Until the End of the Age

Yesterday, on the Solemnity of the Ascension, we celebrated Jesus’s rising into Heaven. Whenever I reflect upon this mystery, while I know it’s supposed to be an occasion of joy, it always seems to me rather bittersweet for the disciples who watched Jesus ascend. How could they possibly carry on without Him? Didn’t they feel a sense of emptiness now that He was gone?

However, Jesus assured His disciples, “It is better for you that I go” (John 16:7). While it may seem that Jesus was leaving His disciples behind, He was actually becoming closer to them, entering into their hearts in a new, radical way. Jesus never really leaves us; rather, through His Ascension, He brings us closer to the Kingdom of Heaven. It requires us to have faith in a mystery that is far beyond our earthly understanding, but it also grants us a foretaste of the heavenly glory to come.
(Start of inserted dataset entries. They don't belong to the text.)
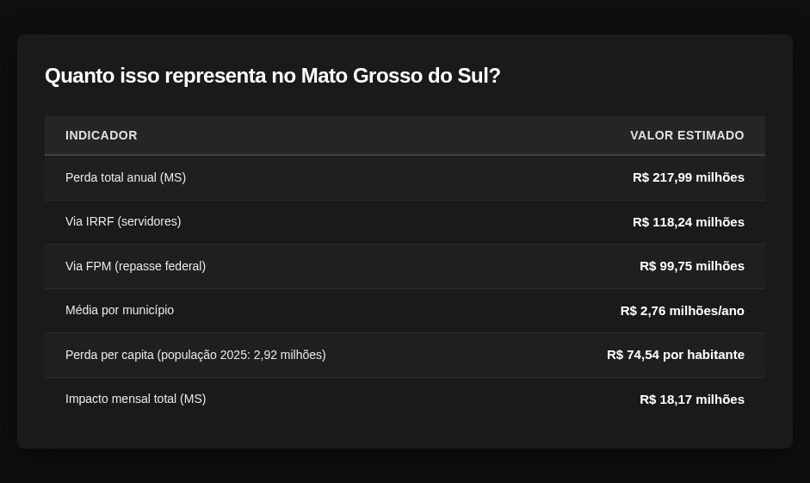
Task: Click the R$ 74,54 por habitante value
Action: 675,355
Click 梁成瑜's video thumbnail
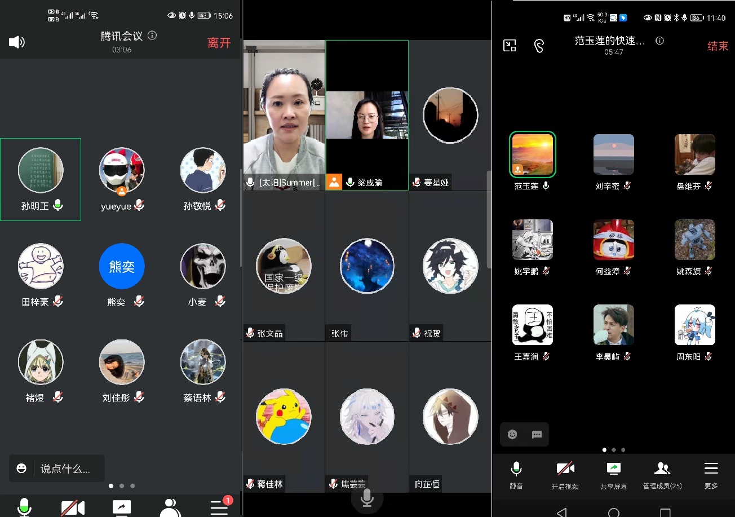The height and width of the screenshot is (517, 735). tap(367, 115)
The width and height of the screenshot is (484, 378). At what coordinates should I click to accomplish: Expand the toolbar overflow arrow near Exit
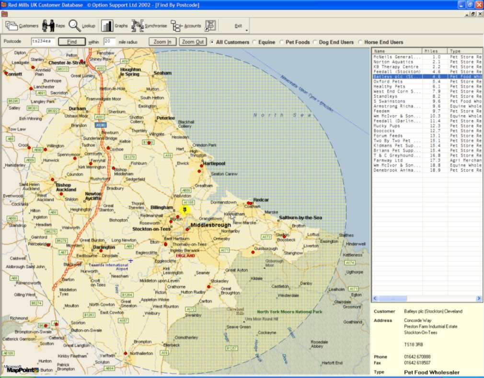(x=247, y=31)
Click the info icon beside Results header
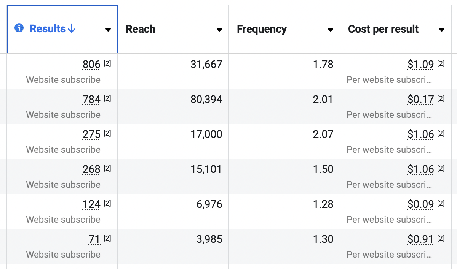This screenshot has width=457, height=269. coord(19,28)
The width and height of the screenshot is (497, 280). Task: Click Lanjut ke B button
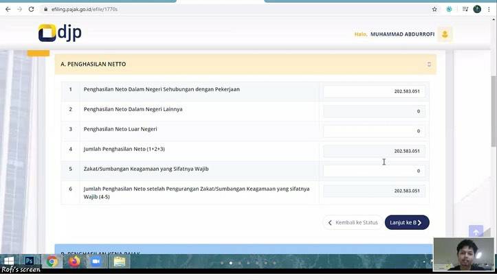[406, 222]
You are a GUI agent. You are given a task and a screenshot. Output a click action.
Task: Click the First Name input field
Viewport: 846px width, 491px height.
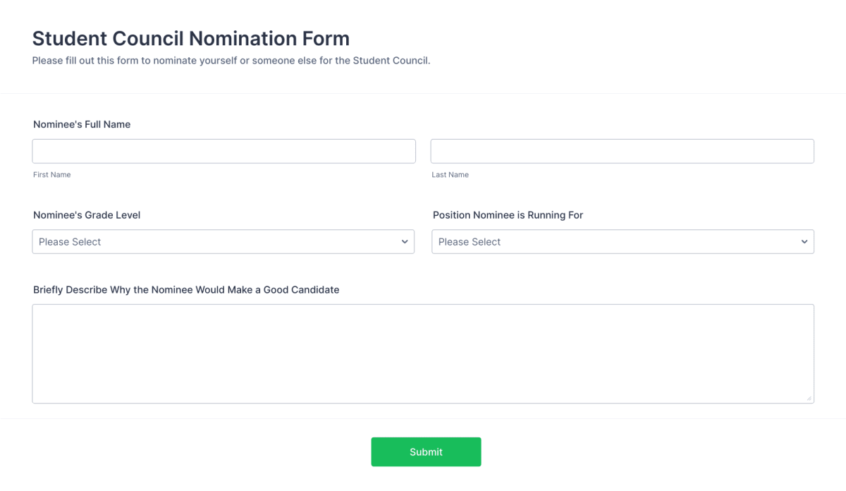point(223,150)
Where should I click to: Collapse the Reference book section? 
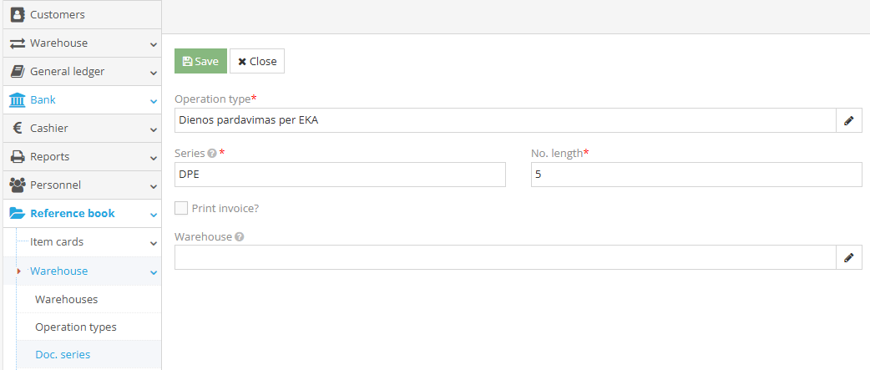tap(154, 214)
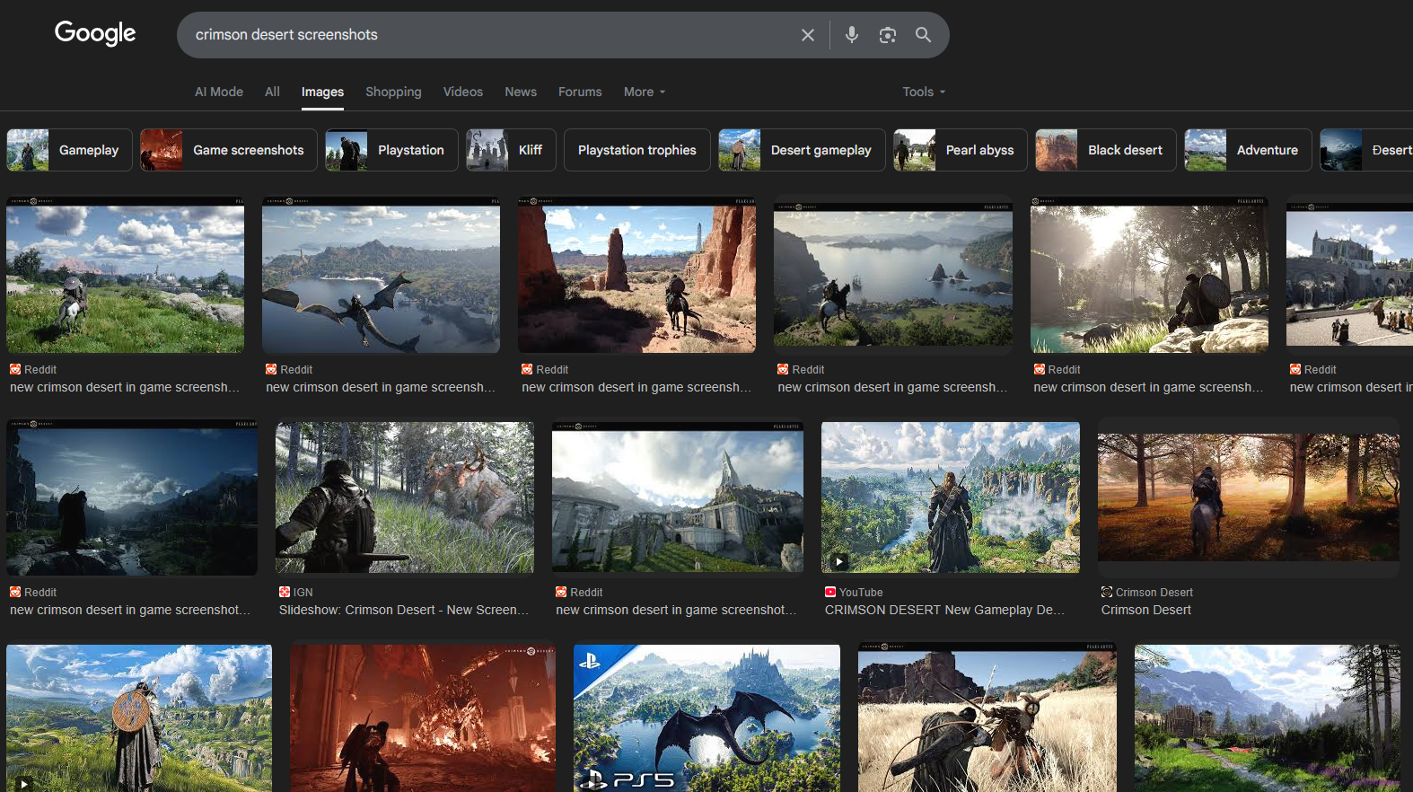
Task: Start voice search with microphone icon
Action: (x=851, y=35)
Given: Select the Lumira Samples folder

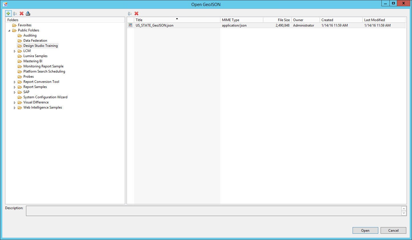Looking at the screenshot, I should (x=35, y=56).

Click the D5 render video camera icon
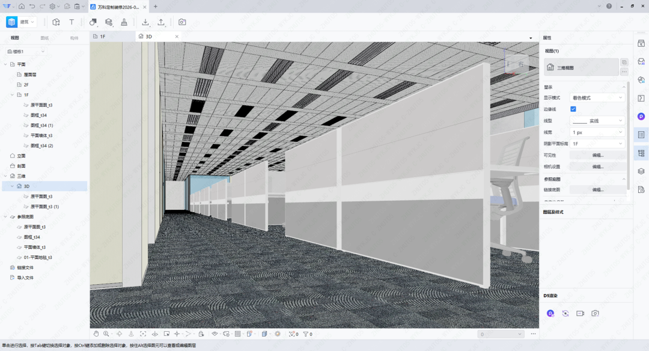click(580, 313)
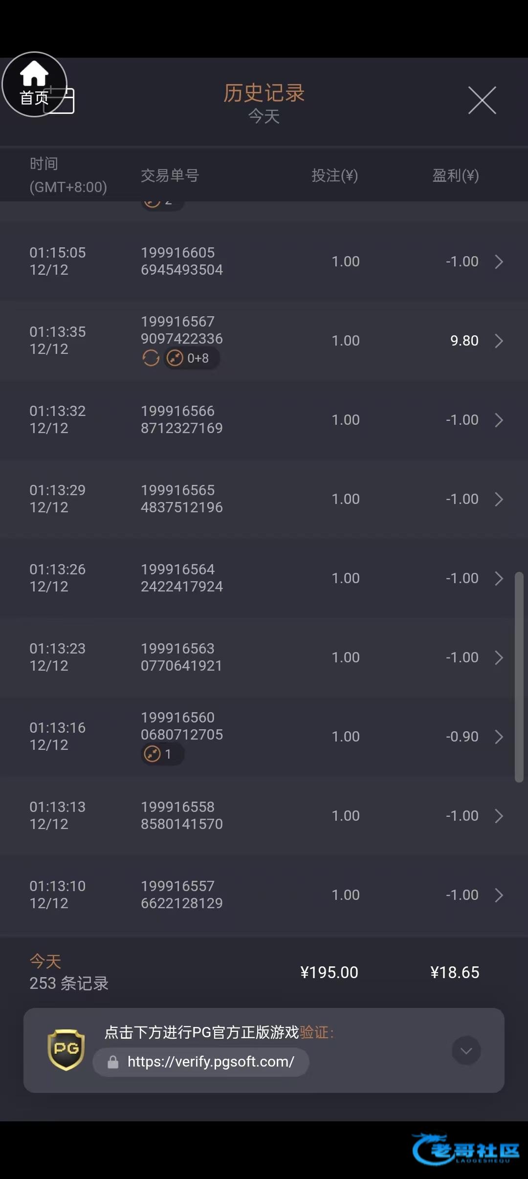Screen dimensions: 528x1179
Task: Close the 历史记录 history panel
Action: 482,100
Ascension Thursday is a reminder that, in the words of St. Therese, “the world is thy ship, not thy home.” We are all too aware in these times of all the suffering and injustice in this world, the persistent ache that undercurrents our human experience. Jesus points us toward the fulfillment of that deepest ache of our hearts, which we will find in heaven. And He promises that He will be alongside us as we journey toward our ultimate home: “And behold, I am with you always, until the end of the age” (Matthew 28:20).

St. Rita of Cascia, whose feast is today, knew this very well. After her abusive husband was murdered by members of a feuding family, her two sons became filled with anger and desired to avenge their father’s death. Rita tried to dissuade them and prayed that God would protect their souls from committing the grave sin of murder. Her prayers were answered in a distressing way: her sons both died of dysentery shortly thereafter. While Rita grieved her beloved sons, she was also filled with gratitude and hope that God had protected their innocence and guided them toward their heavenly home. The state of their immortal souls was far more important to her than the state of their earthly bodies.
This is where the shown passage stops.